So I’m writing a relatively simple program that prompts the user for a command, add, subtract, etc, and then prompt for numbers to complete that operation. Everything is written and it compiles fine, but when I enter a command in (add, subtract, etc.) it isn’t comparing it properly. Instead of entering the operation branch of the if case, it goes to the invalid command catch I added.
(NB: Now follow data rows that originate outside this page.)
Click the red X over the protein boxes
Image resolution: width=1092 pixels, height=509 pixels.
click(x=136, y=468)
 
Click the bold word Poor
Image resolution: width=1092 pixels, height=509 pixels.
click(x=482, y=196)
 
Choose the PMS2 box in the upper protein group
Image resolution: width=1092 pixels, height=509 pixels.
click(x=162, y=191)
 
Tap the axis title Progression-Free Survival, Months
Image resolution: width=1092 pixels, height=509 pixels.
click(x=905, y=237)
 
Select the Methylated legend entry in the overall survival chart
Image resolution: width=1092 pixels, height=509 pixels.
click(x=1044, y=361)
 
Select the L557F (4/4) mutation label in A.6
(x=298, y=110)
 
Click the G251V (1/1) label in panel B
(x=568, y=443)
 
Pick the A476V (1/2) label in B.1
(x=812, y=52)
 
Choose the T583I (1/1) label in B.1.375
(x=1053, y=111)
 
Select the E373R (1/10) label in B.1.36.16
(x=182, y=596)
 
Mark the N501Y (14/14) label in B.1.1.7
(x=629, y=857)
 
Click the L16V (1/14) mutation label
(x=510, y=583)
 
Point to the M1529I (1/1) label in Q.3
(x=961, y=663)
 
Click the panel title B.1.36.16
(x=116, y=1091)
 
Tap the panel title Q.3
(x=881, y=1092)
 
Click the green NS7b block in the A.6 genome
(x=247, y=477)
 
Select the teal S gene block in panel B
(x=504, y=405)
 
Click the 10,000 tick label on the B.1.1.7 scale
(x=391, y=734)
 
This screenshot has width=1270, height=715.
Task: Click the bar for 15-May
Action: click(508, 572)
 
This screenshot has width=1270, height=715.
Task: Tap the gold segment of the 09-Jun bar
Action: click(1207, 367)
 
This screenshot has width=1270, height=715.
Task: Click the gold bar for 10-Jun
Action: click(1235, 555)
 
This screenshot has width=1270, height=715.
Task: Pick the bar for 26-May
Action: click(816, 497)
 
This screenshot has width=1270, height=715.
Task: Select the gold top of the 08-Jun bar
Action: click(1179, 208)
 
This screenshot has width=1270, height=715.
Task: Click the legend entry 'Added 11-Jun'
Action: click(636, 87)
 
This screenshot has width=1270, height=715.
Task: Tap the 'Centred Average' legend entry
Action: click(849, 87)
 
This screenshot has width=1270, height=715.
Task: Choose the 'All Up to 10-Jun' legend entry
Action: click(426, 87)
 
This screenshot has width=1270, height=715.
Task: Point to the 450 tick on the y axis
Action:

Here is part of the code that contains the declaration and the first if statement.
my $command = <STDIN>;
my $counter = 1;
#perform the add operation if the command is add
if (($command eq 'add') || ($command eq 'a')){
my $numIn = 0;
my $currentNum = 0;
#While NONE is not entered, input numbers.
while ($numIn ne 'NONE'){
if($counter == 1){
print "\nEnter the first number: ";
}else{
print "\nEnter the next number or NONE to be finished.";
}
$numIn = <STDIN>;
$currentNum = $currentNum + $numIn;
$counter++;
}
print "\nThe answer is: #currentNum \n";
#perform the subtract operation if the command is subtract
}`
Does anyone know why if I enter in add it skips this?
$command probably still has the new line attached to it, so eq will fail. because “add” != “add\n”
You might consider just checking the first letter of your command, say with a regular expression
or use chop on $command to remove the last character.